* _The exercise_: Please update the lines starting with the line that contains "Locate an element on the screen. The" and going on through the end of the records, replacing "screenshot" with "screen capture" and keeping everything else the same. Give only these lines, and leave the pictures out.

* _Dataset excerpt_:
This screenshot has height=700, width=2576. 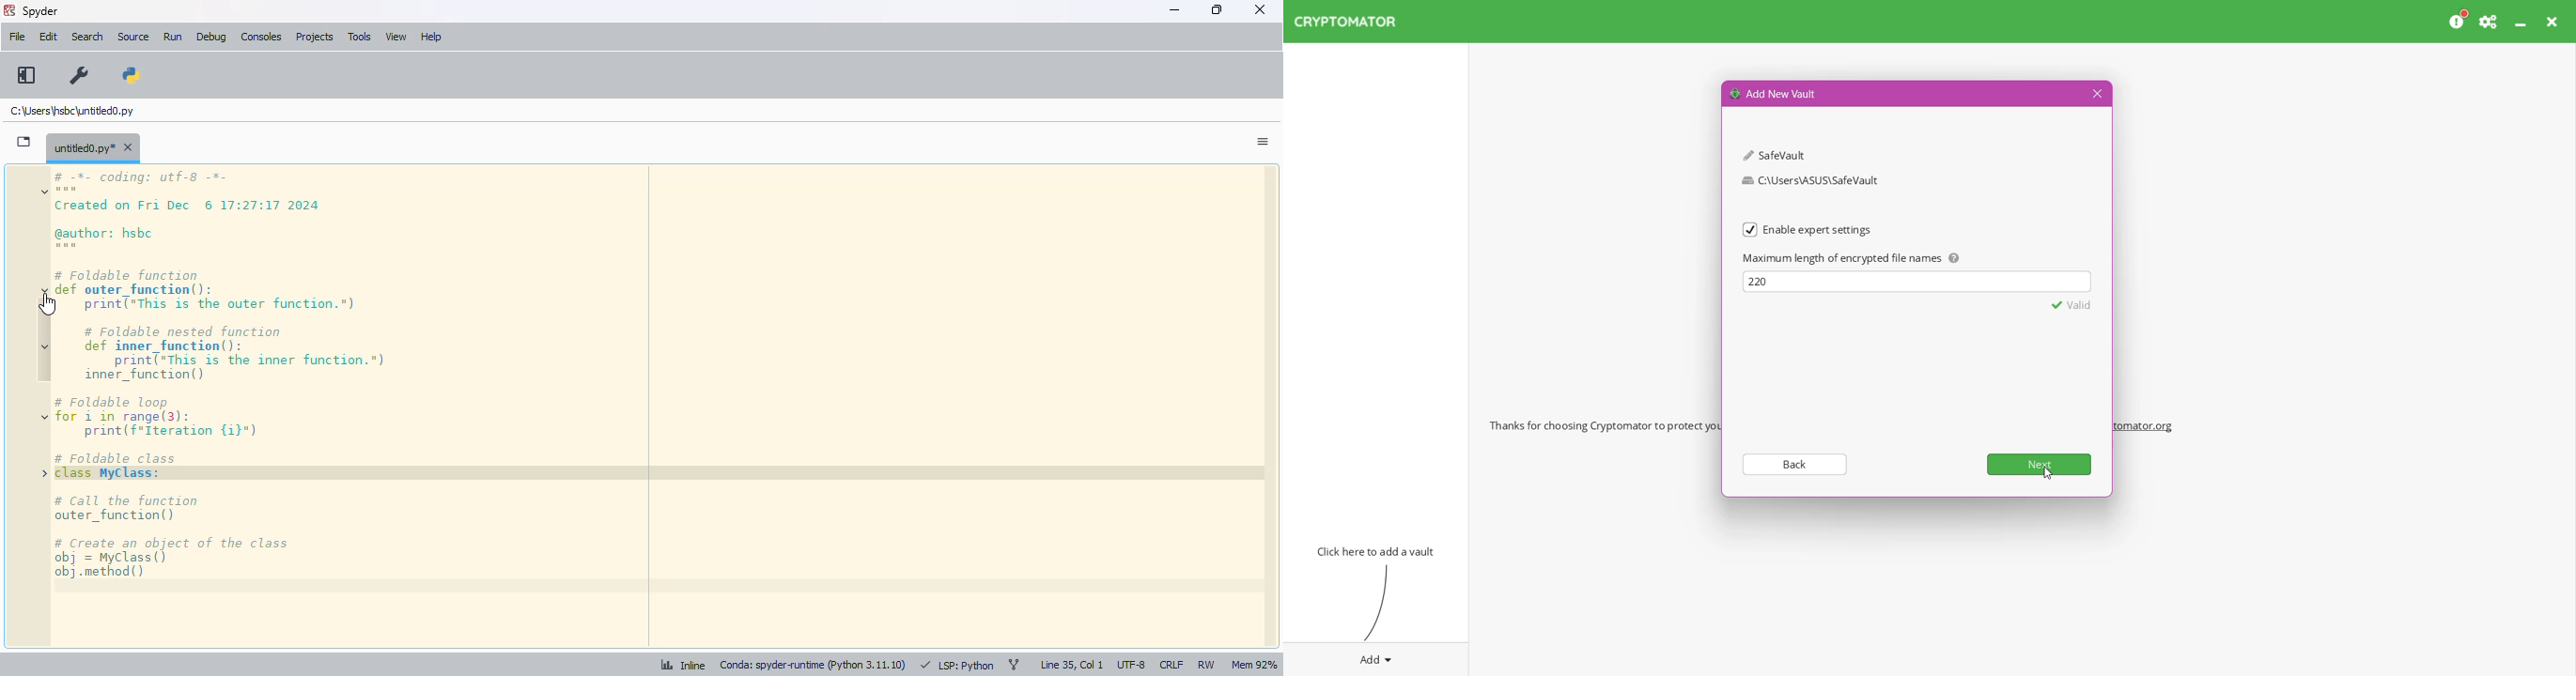 I want to click on minimize, so click(x=1174, y=10).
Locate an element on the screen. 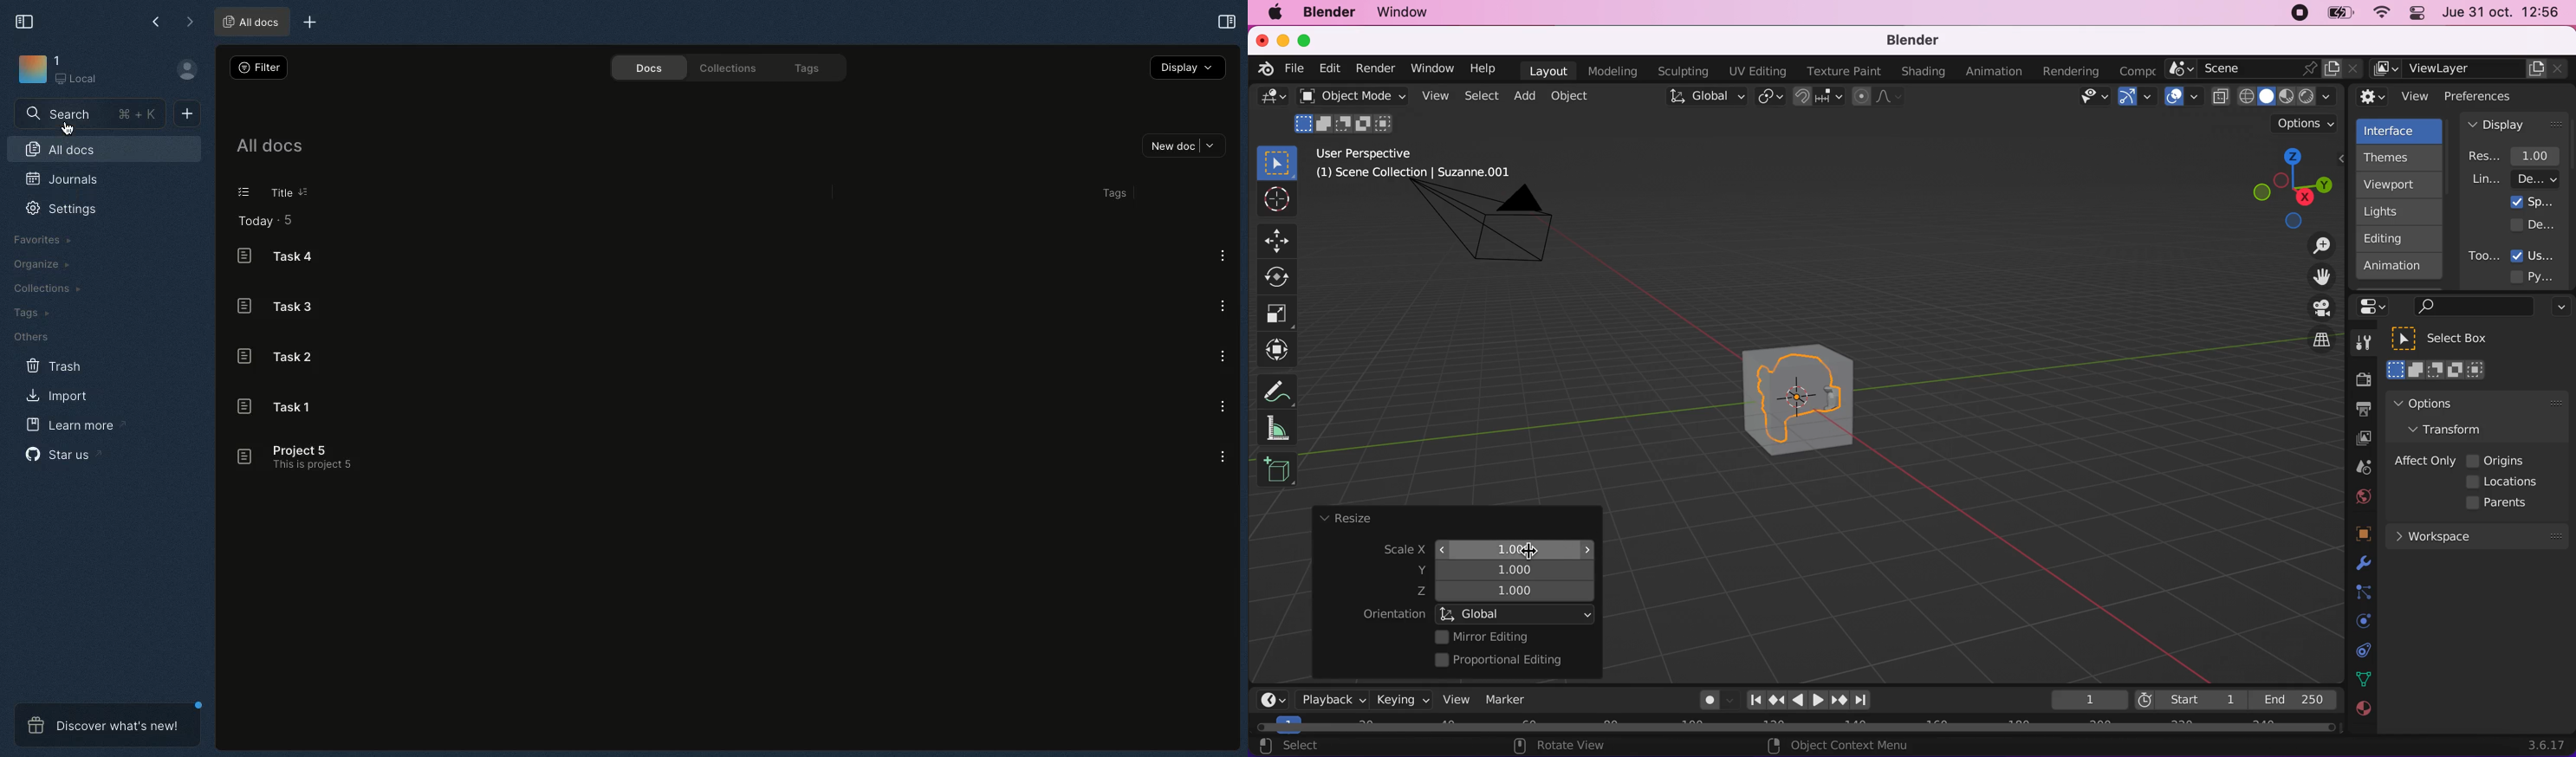  Task 4 is located at coordinates (275, 257).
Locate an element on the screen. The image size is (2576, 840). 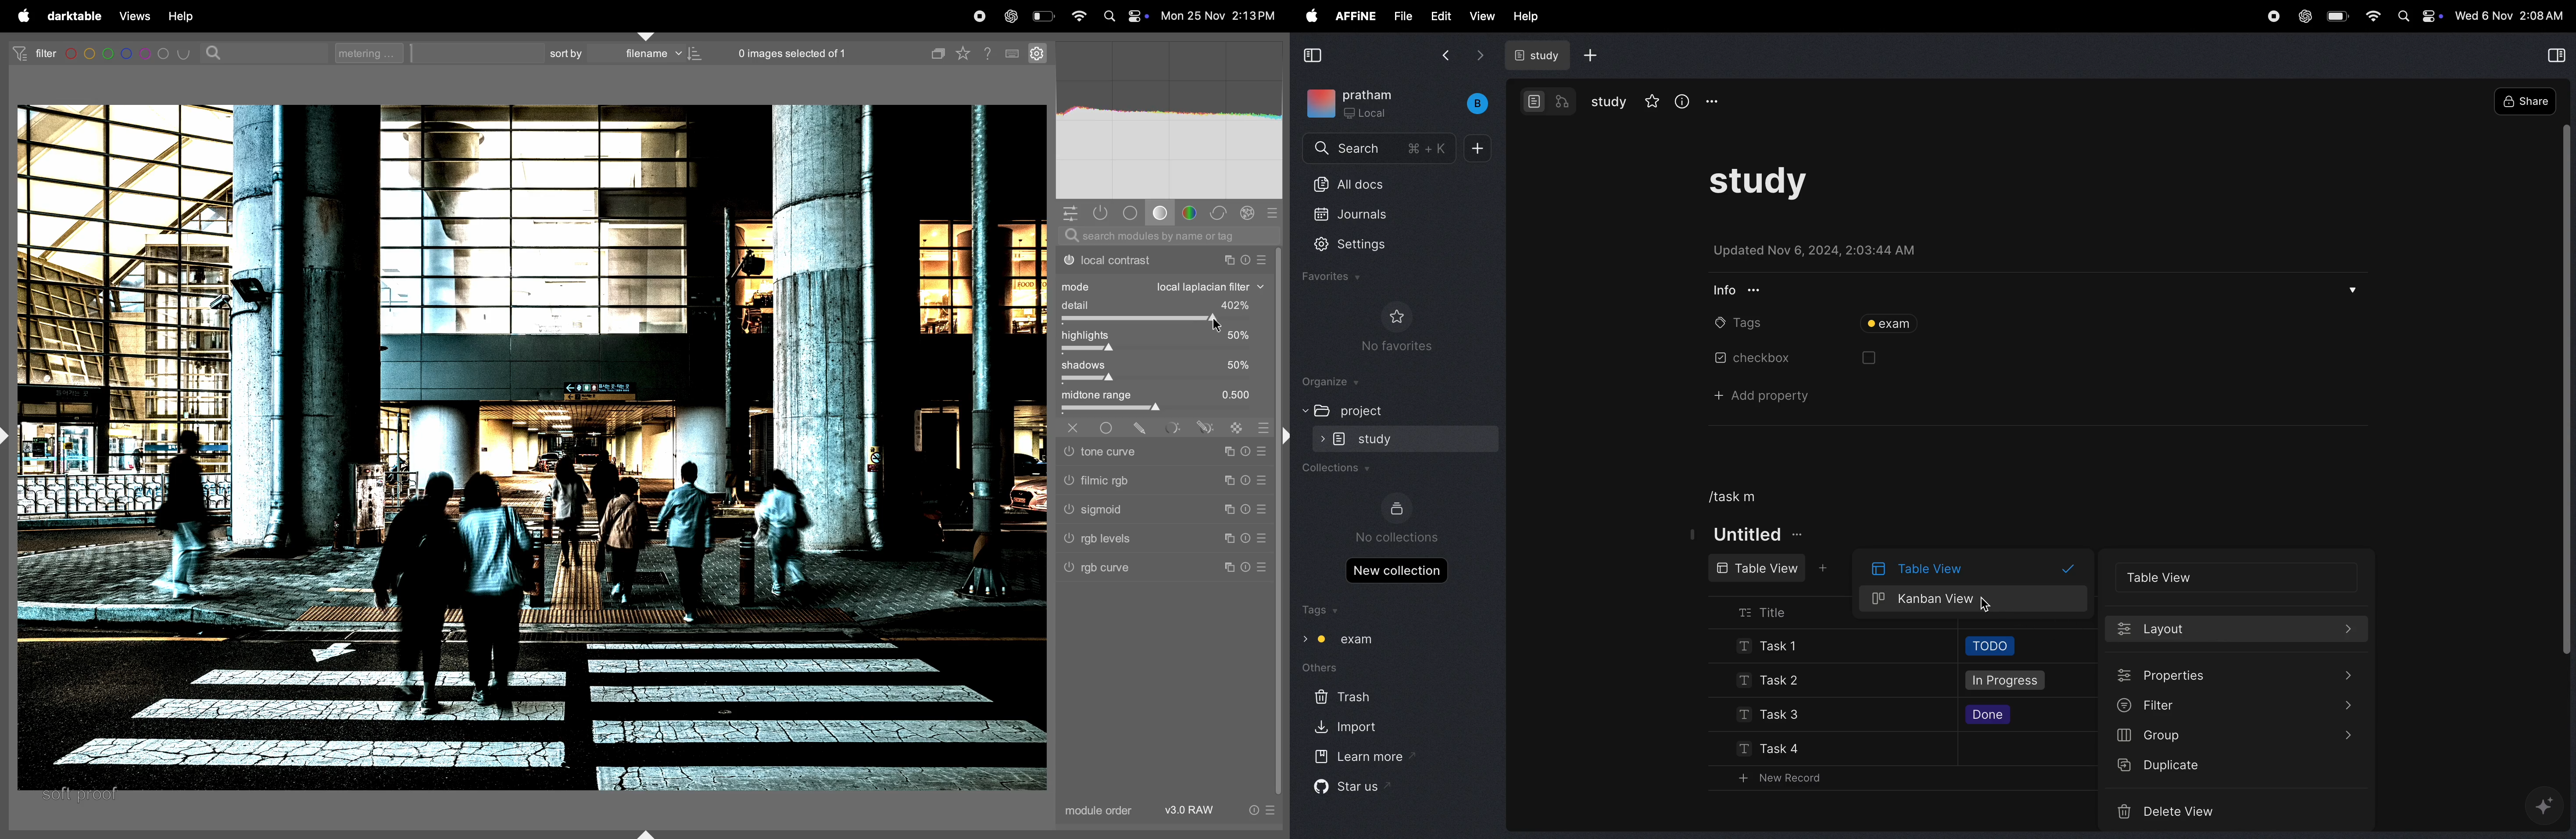
local contrast is located at coordinates (1161, 259).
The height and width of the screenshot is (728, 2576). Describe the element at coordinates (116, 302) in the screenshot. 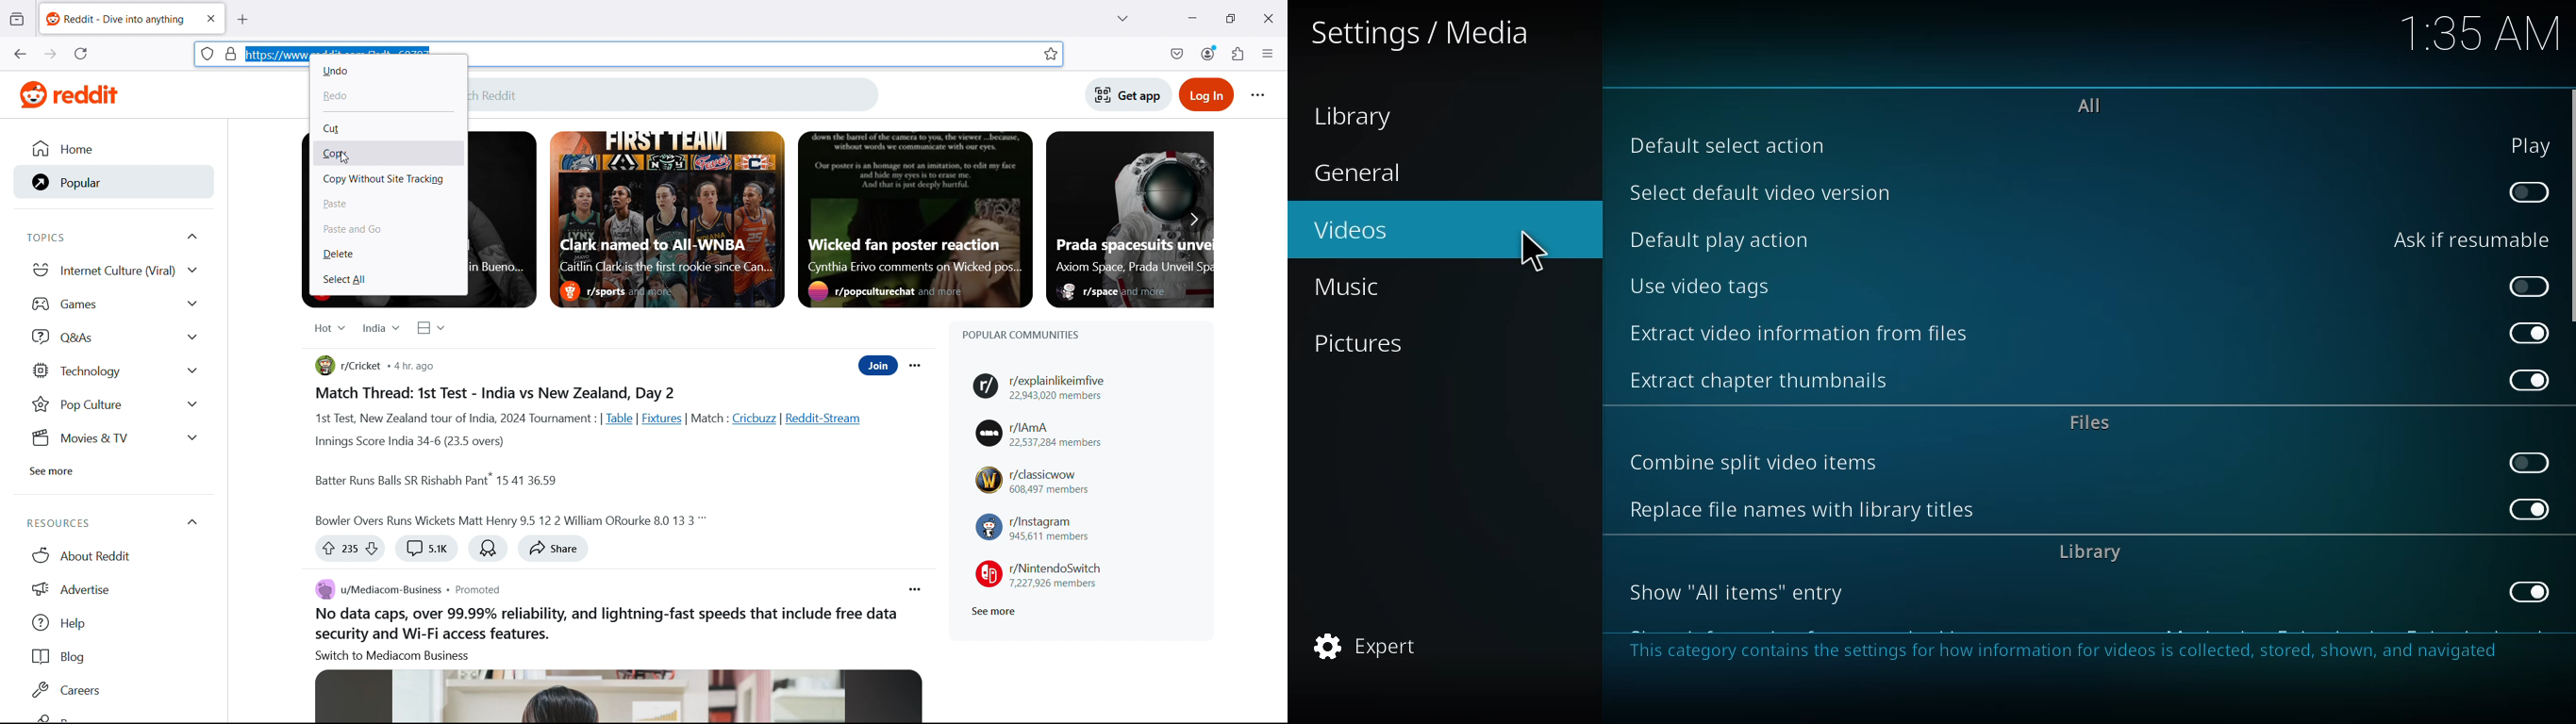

* _Written solution_:
Locate an element on the screen. The image size is (2576, 840). 
local contrast is located at coordinates (1161, 259).
The height and width of the screen capture is (728, 2576). Describe the element at coordinates (116, 302) in the screen capture. 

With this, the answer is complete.